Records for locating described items

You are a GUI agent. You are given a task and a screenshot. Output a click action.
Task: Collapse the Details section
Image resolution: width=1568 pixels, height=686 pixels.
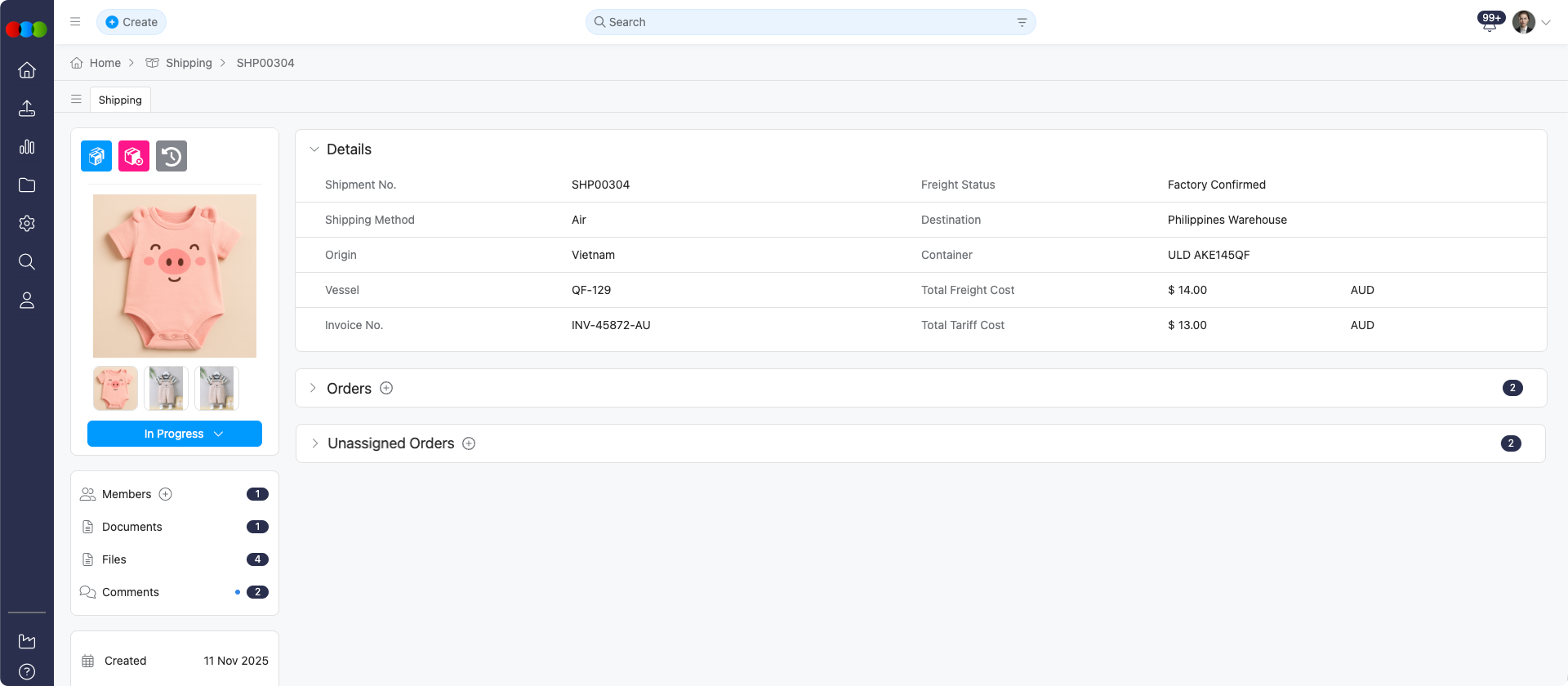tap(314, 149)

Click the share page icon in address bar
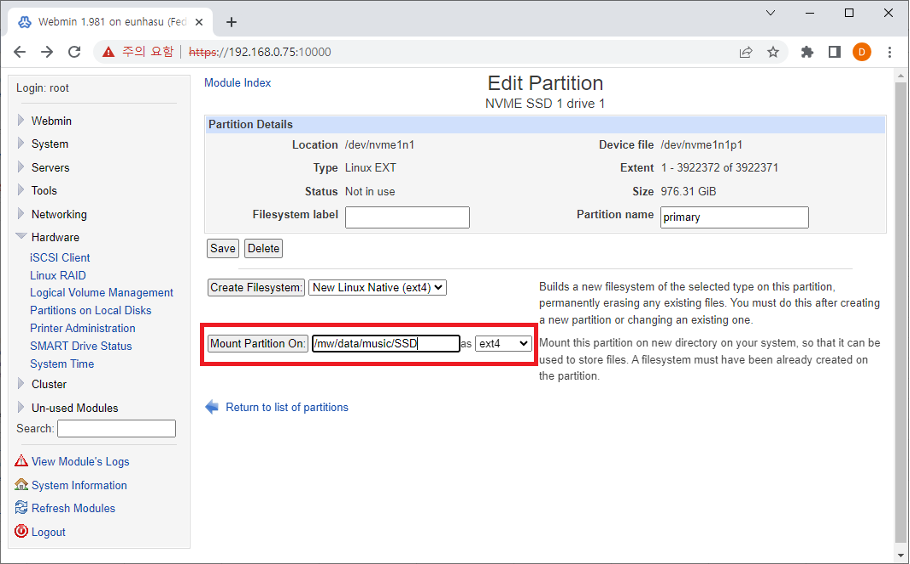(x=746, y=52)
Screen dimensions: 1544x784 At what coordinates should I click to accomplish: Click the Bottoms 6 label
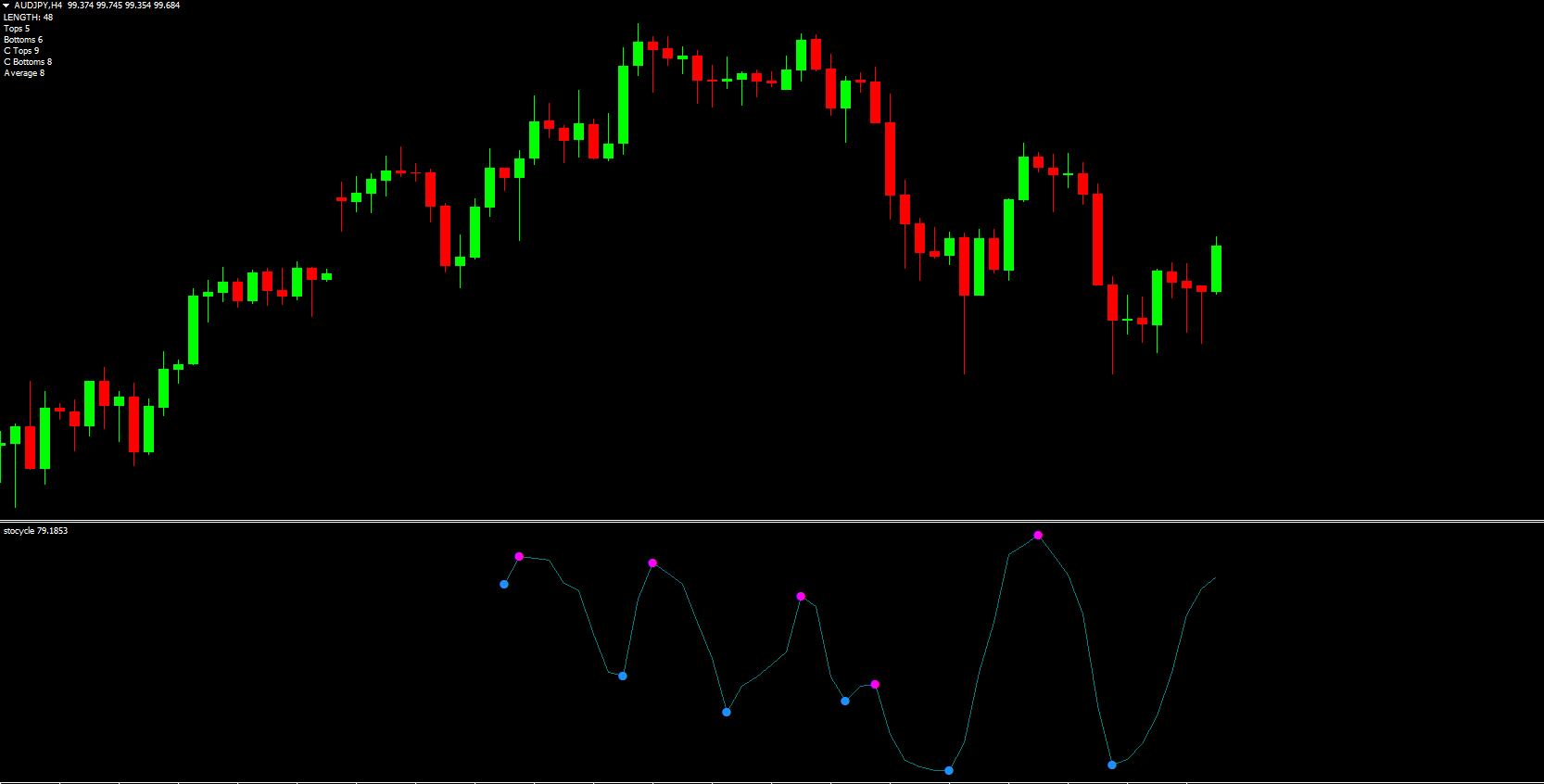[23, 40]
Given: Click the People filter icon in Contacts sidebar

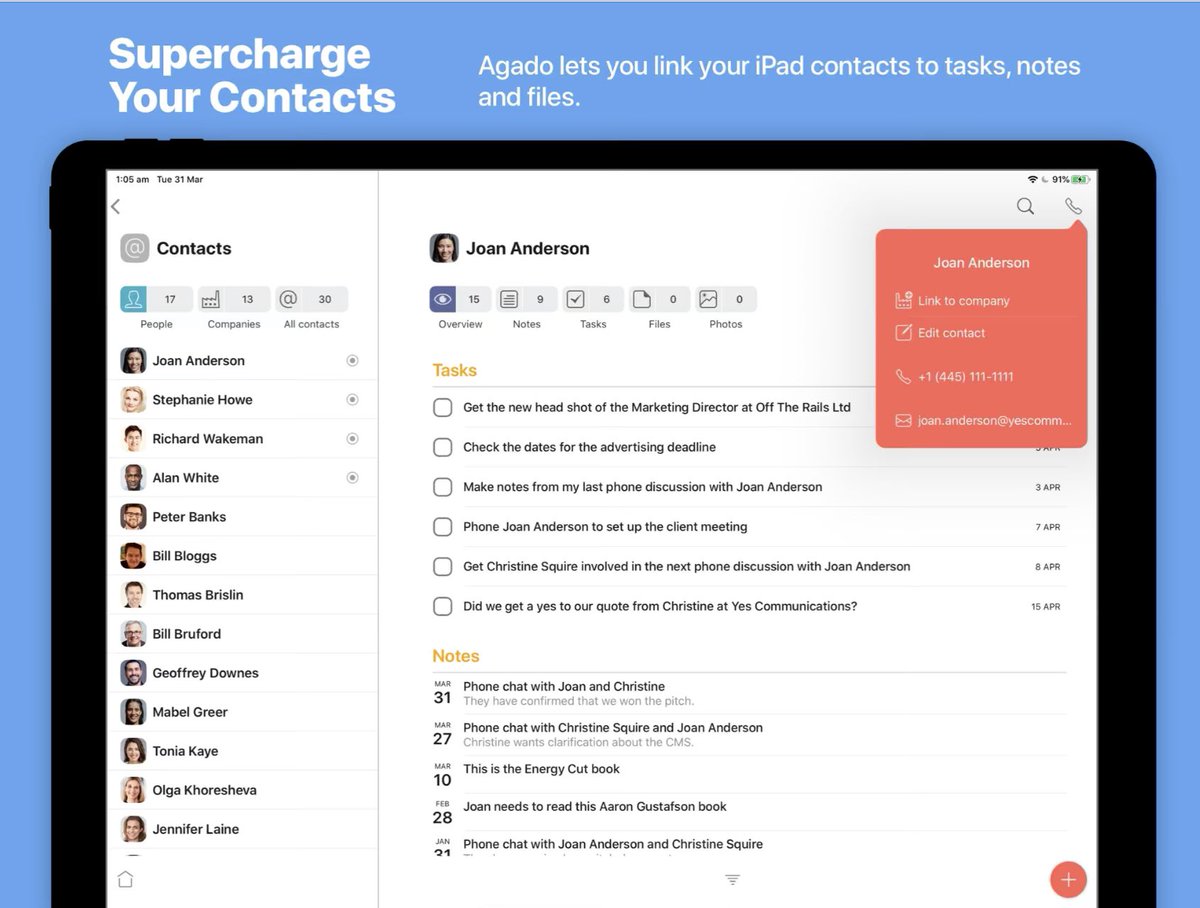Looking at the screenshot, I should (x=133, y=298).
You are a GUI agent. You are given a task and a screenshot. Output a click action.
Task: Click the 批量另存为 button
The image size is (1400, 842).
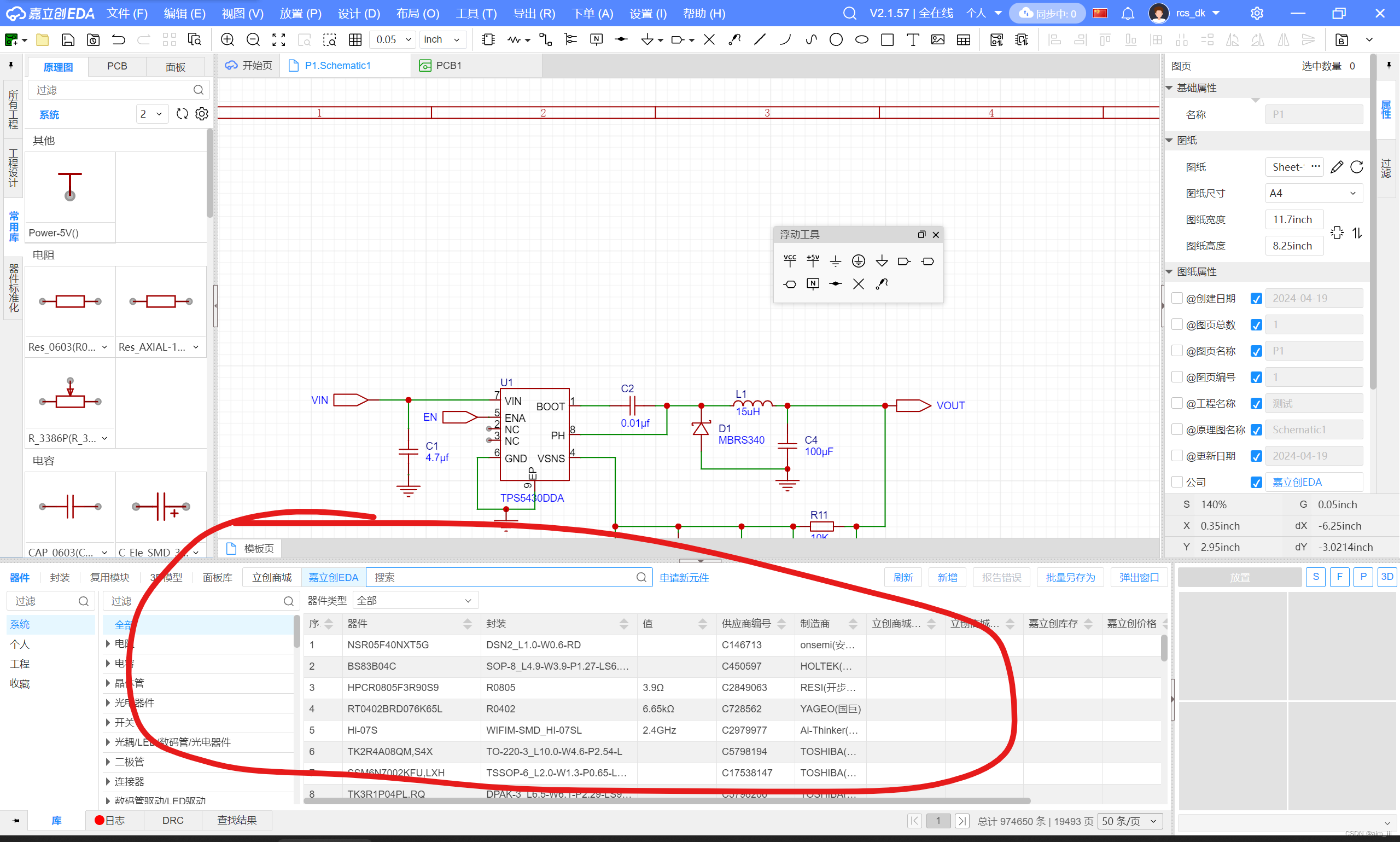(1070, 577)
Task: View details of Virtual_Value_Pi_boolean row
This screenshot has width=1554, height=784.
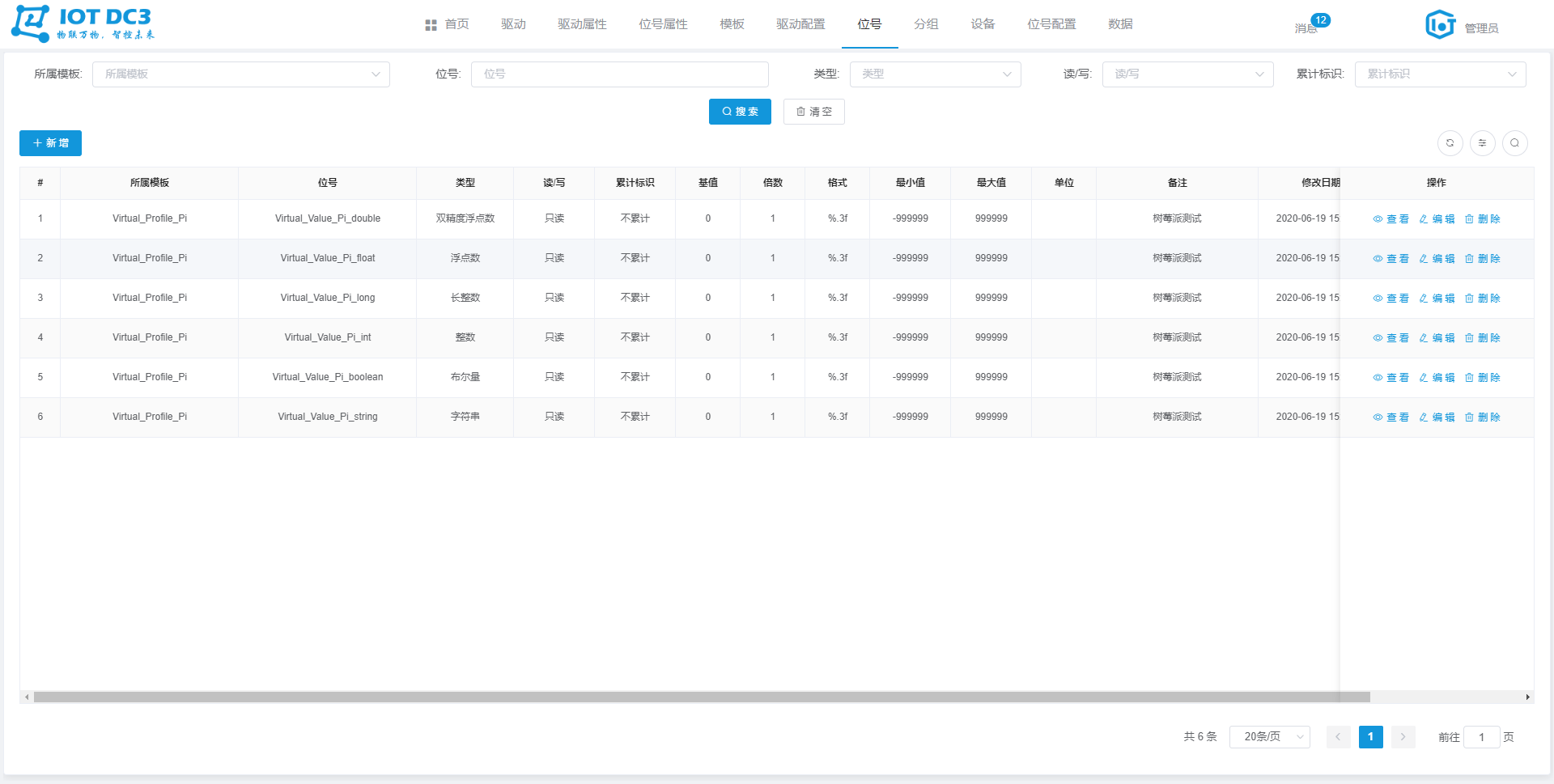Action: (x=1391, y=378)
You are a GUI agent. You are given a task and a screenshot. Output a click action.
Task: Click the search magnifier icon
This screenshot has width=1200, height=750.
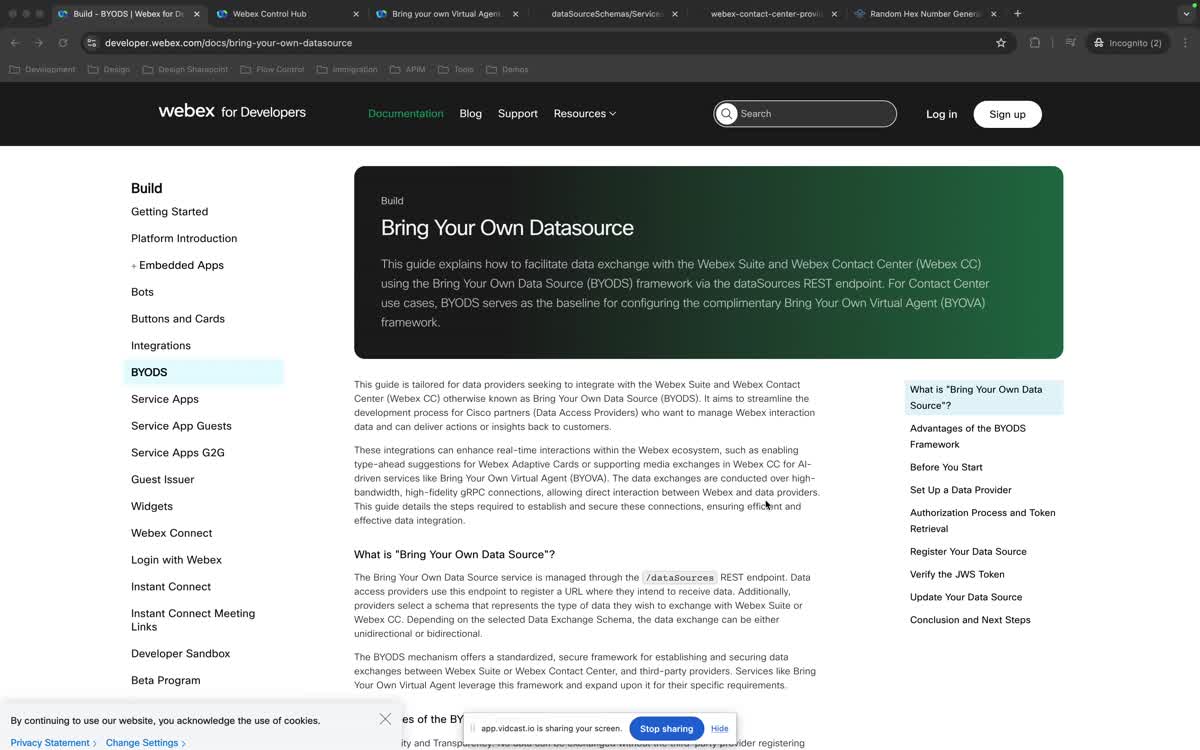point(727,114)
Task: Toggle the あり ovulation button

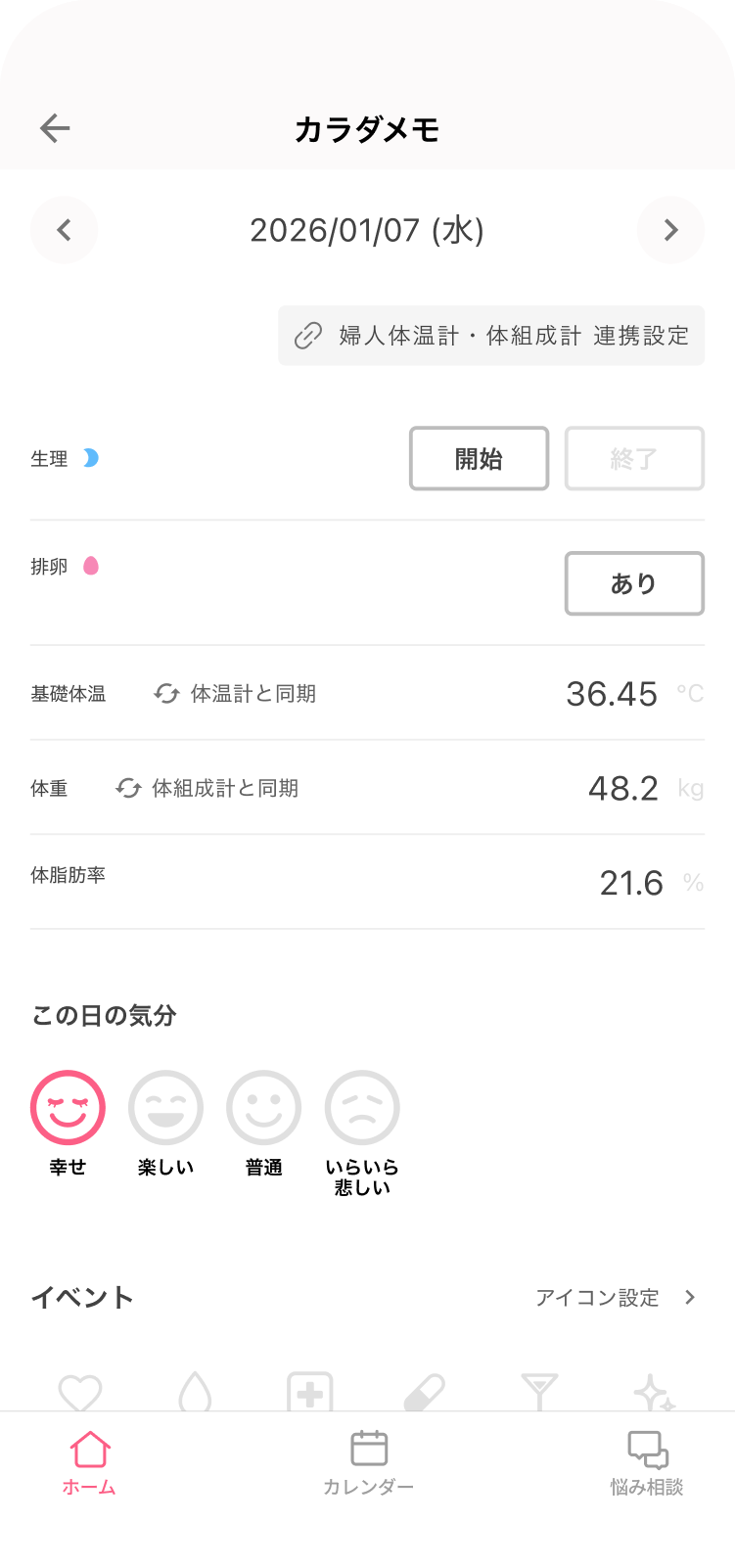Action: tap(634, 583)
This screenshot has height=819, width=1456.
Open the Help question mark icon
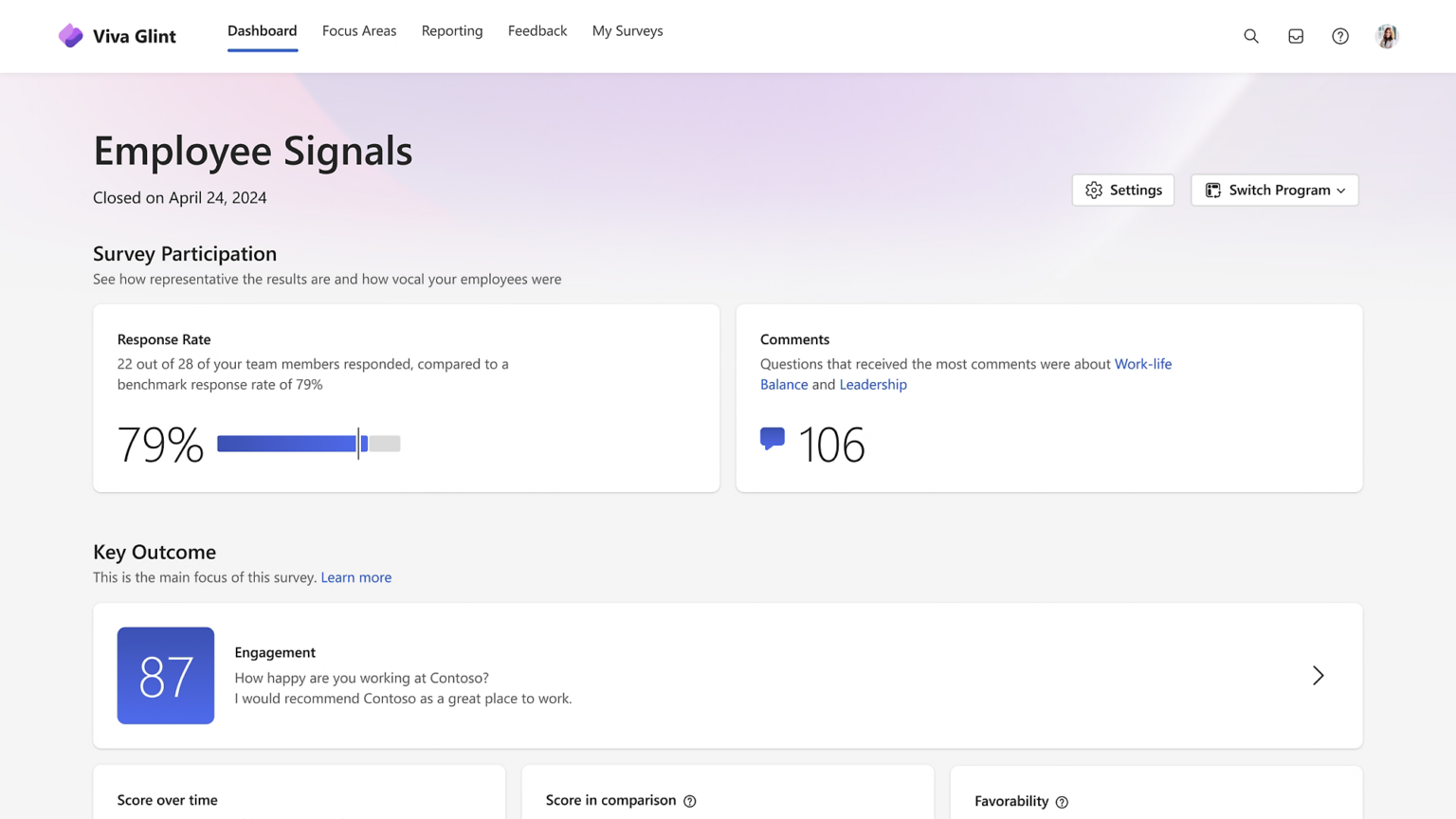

• **TASK TO COMPLETE**: Repeat the data above exactly, line for line, but leave out the pictures.

• **EXERCISE SOLUTION**:
You are a GUI agent. You are given a task and a screenshot. Output a click action.
Task: Collapse the Details section
Image resolution: width=1568 pixels, height=686 pixels.
tap(314, 149)

Click the share page icon in address bar
(x=746, y=52)
Screen dimensions: 1544x784 At what coordinates should I click to accomplish: Click the Bottoms 6 label
[23, 40]
Given: Click the People filter icon in Contacts sidebar

Looking at the screenshot, I should (x=133, y=298).
You are a GUI agent. You are given a task and a screenshot. Output a click action.
Task: Click the 批量另存为 button
The image size is (1400, 842).
(1070, 577)
Task: View details of Virtual_Value_Pi_boolean row
This screenshot has width=1554, height=784.
Action: (x=1391, y=378)
You are a GUI agent. You are given a task and a screenshot. Output a click action.
Task: Click the search magnifier icon
This screenshot has width=1200, height=750.
point(727,114)
Task: Toggle the あり ovulation button

Action: tap(634, 583)
This screenshot has height=819, width=1456.
Open the Help question mark icon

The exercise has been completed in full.